• _Exercise tasks_:
1 – According to the study summary, how many circRNAs were identified as highly expressed in the placenta?
2 – Please write out the study summary again, starting at "Purpose of the" and ending at "for network analysis.", substituting "circBase" for "circATLAS".
3 – Translate this sentence from the study summary into Spanish: "Cross-referenced identified genes with the SFARI database for ASD relevance."

• _Text section_:
▬▬▬
Purpose of the Study:

  • To investigate the interactions among circRNAs, miRNAs, and mRNAs relevant to ASD and placental development.
  • To identify circRNAs associated with ASD and those highly expressed in the placenta.
  • To explore the potential role of circRNAs in linking placental alterations to ASD etiology.

Main Methods:

  • Utilized bioinformatics tools, including circATLAS and miRTargetLink 2.0, for network analysis.
  • Analyzed circRNA, miRNA, and mRNA interactions.
  • Cross-referenced identified genes with the SFARI database for ASD relevance.

Main Results:

  • Identified 71 circRNAs associated with ASD and 30 highly expressed in the placenta.
  • Discovered that these circRNAs regulate pathways like 'immune response,' 'gene transcription,' 'replication,' and 'Notch and AKT signalling pathway'.
  • Found five shared genes (SRSF11, PSMD11, NOTCH1, CREBBP, TBL1X) between ASD and placental groups, with specific circRNA-miRNA interactions identified.
▬▬▬
• _Data for analysis_:
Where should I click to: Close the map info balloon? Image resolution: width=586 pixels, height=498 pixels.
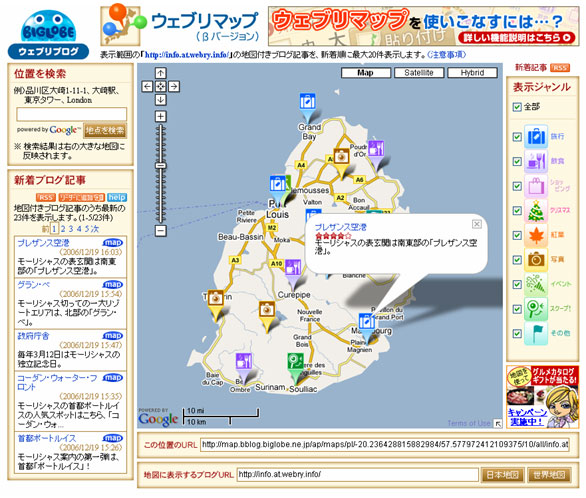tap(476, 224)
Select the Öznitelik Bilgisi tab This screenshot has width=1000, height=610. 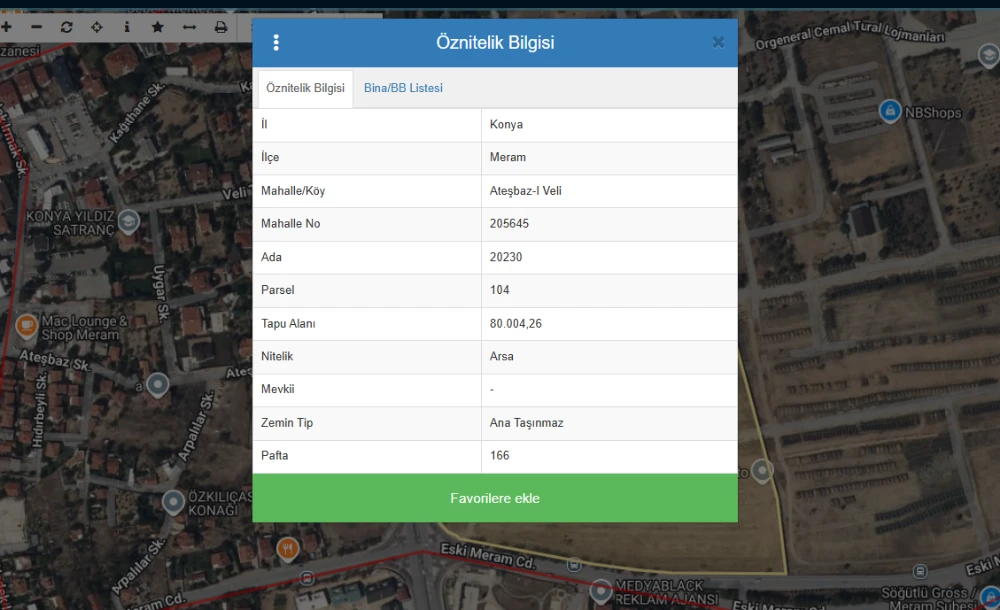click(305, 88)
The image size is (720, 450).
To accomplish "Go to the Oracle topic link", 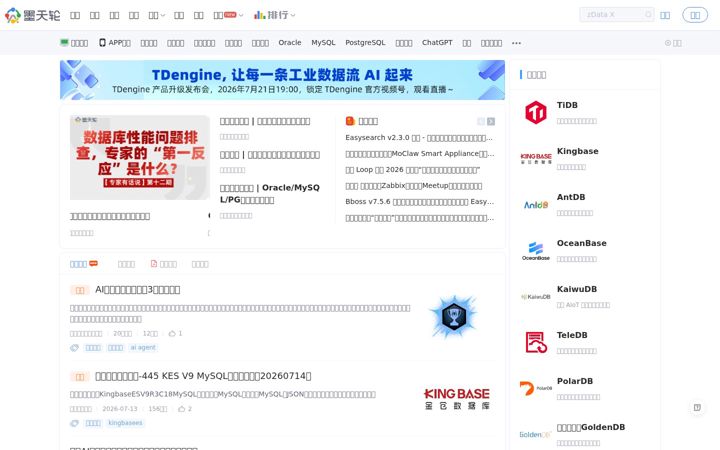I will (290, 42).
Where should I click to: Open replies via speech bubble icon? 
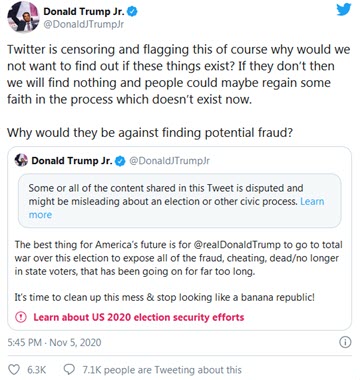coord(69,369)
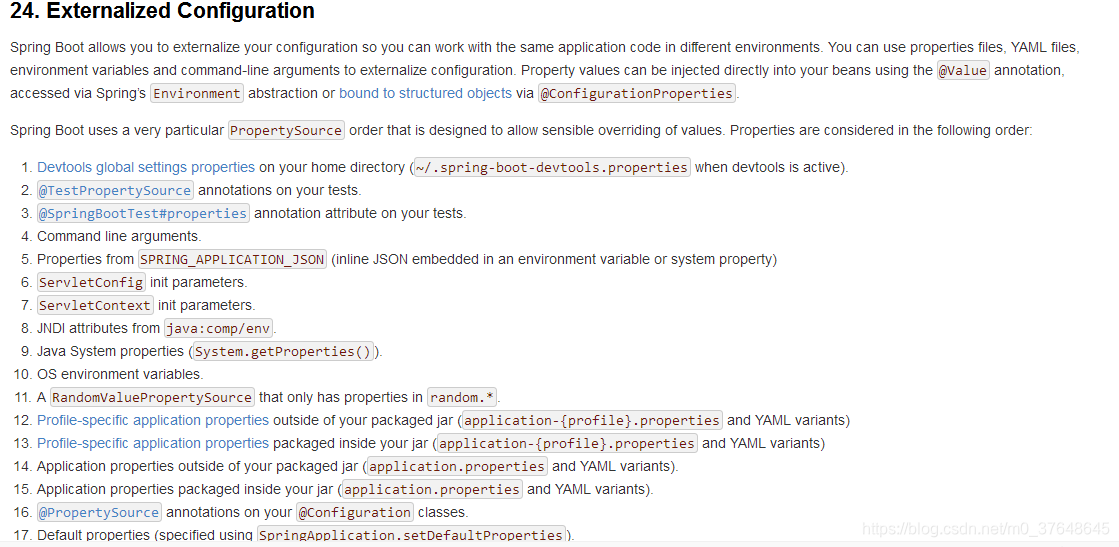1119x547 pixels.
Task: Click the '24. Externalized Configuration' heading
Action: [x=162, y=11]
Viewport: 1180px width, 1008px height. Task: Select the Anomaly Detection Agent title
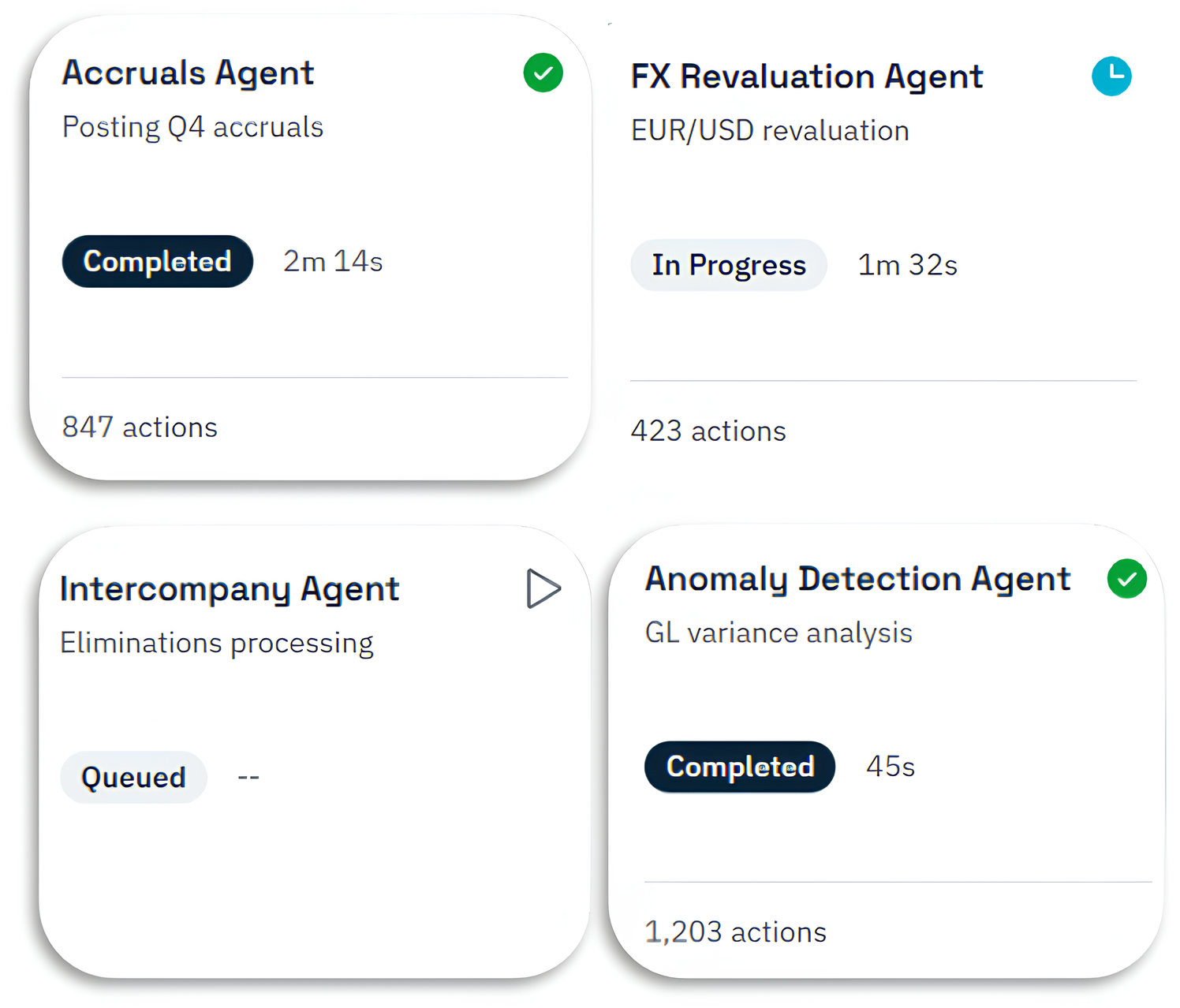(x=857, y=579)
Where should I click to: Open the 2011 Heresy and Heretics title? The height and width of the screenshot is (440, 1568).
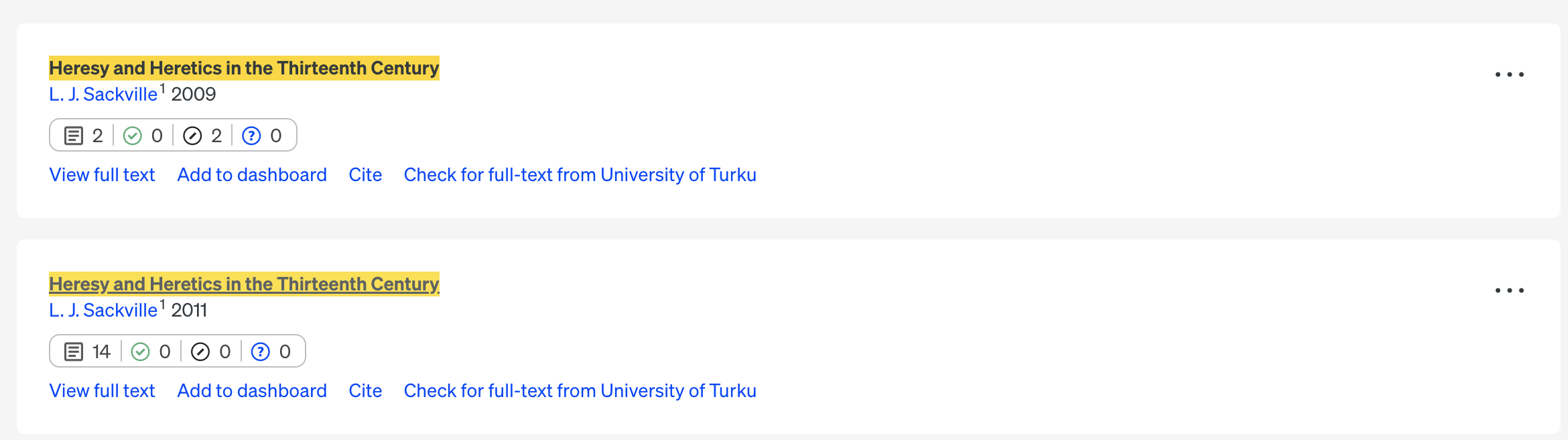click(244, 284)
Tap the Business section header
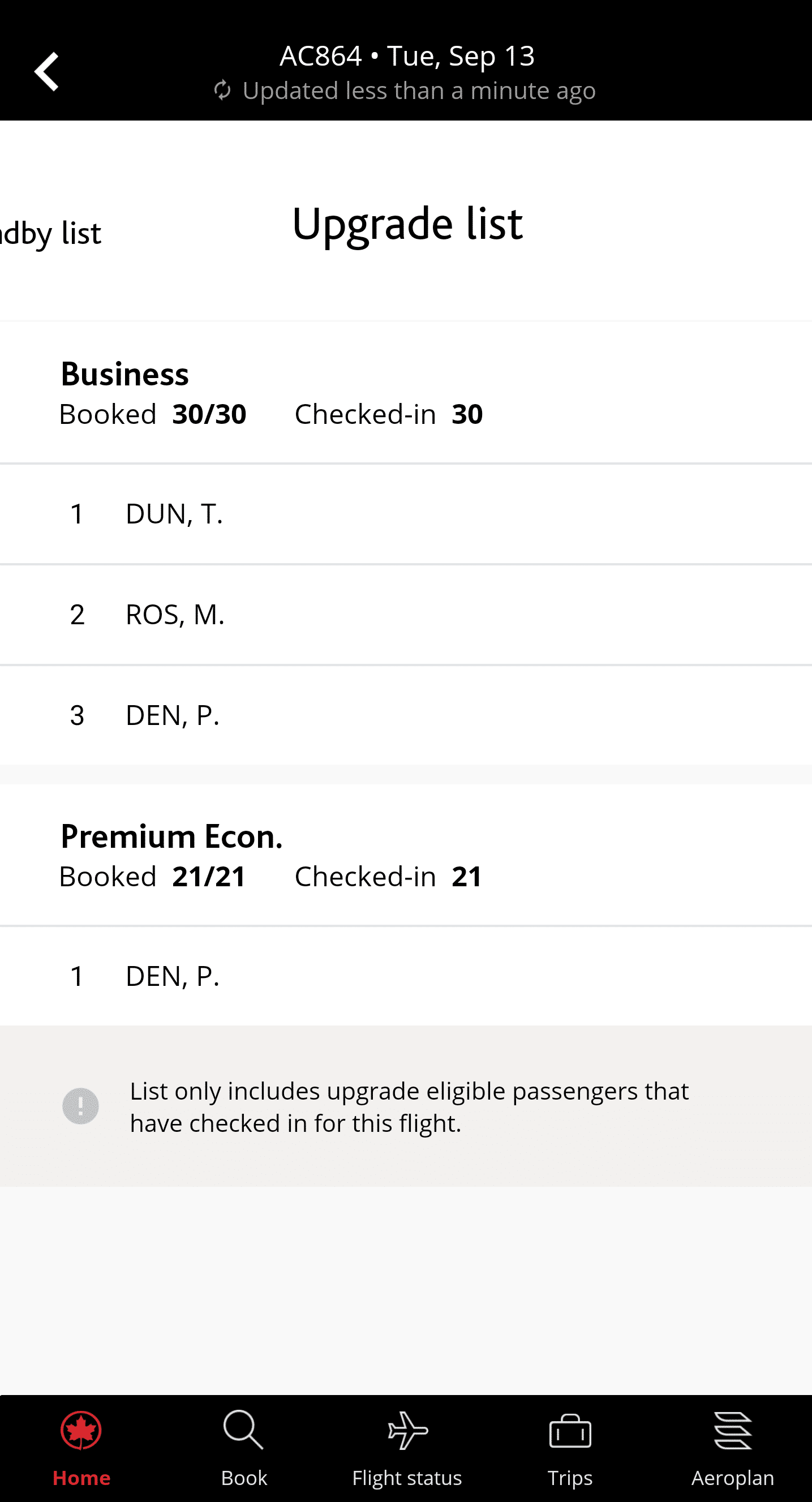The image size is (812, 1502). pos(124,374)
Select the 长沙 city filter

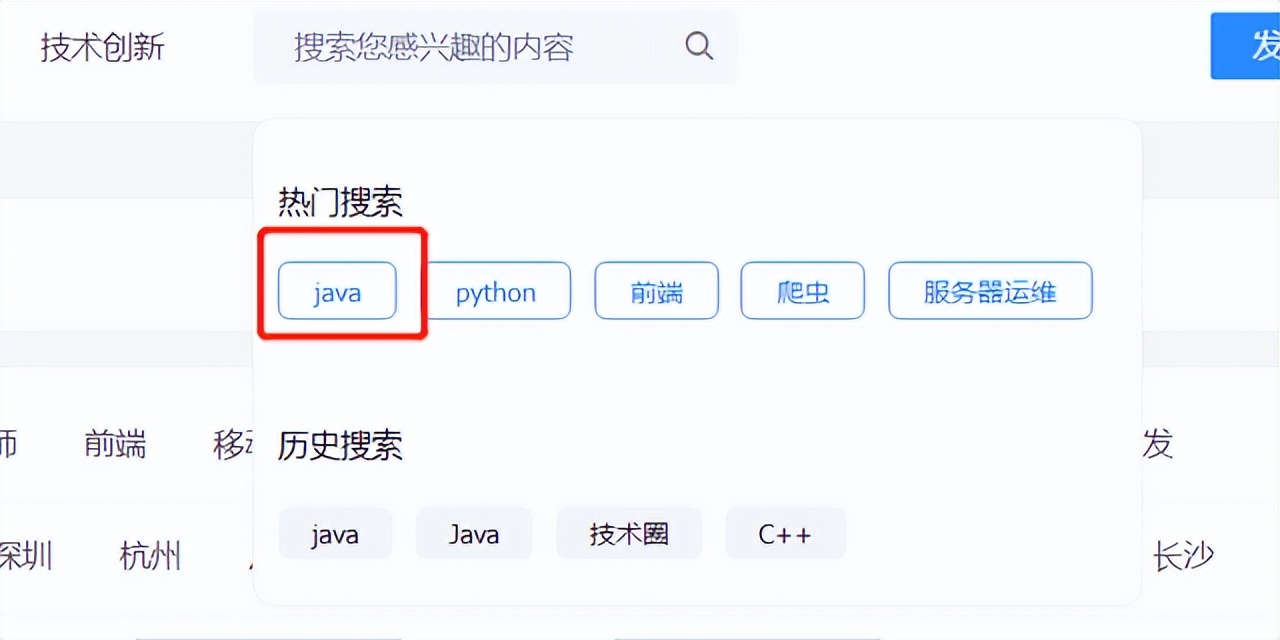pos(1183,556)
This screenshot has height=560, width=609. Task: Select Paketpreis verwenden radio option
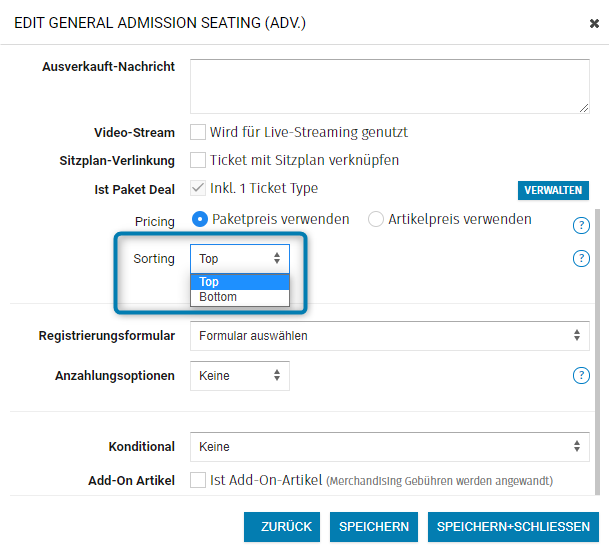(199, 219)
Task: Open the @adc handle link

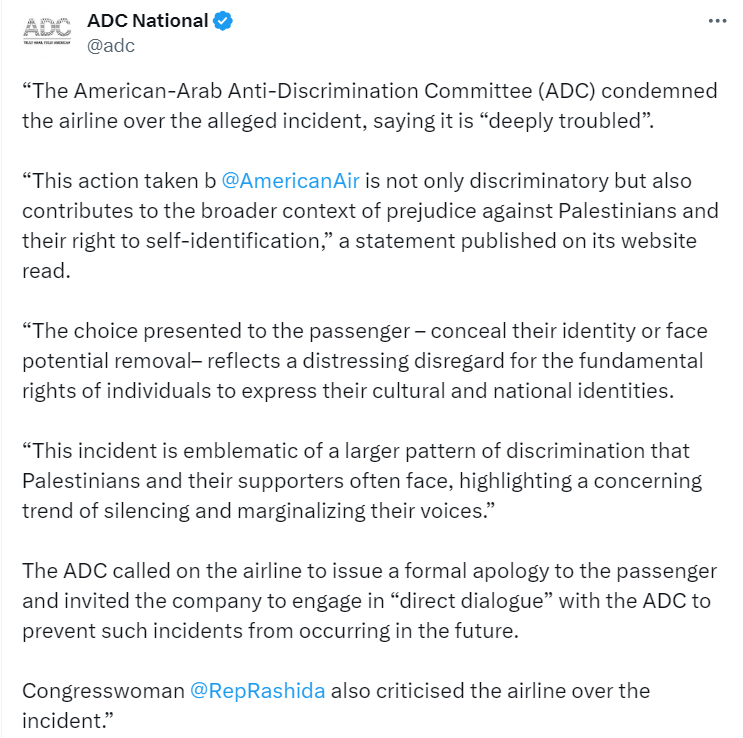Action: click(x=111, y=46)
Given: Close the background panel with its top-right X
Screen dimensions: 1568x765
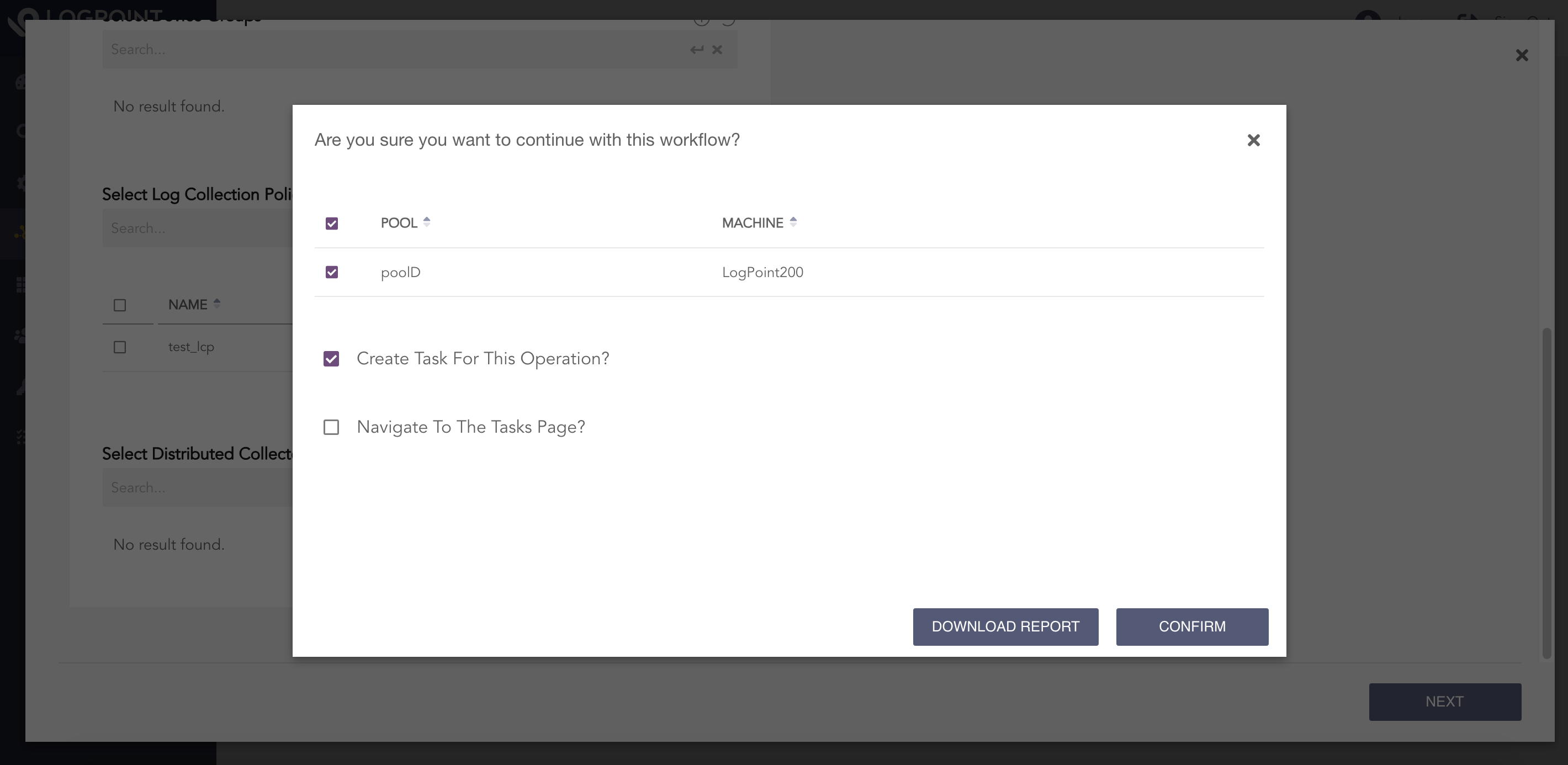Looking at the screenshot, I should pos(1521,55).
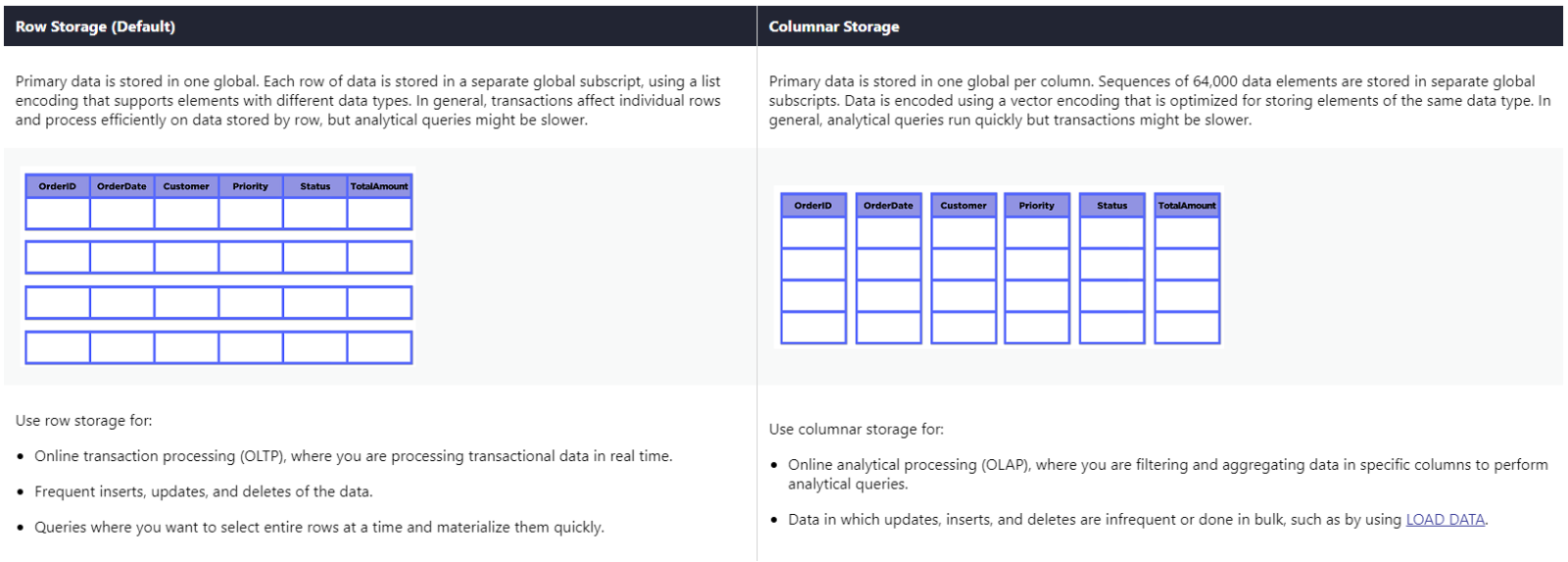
▬▬▬
• _Answers to each task_:
1 – 30

2 –
Purpose of the Study:

  • To investigate the interactions among circRNAs, miRNAs, and mRNAs relevant to ASD and placental development.
  • To identify circRNAs associated with ASD and those highly expressed in the placenta.
  • To explore the potential role of circRNAs in linking placental alterations to ASD etiology.

Main Methods:

  • Utilized bioinformatics tools, including circBase and miRTargetLink 2.0, for network analysis.

3 – Se cotejaron los genes identificados con la base de datos SFARI para determinar su relevancia en el TEA.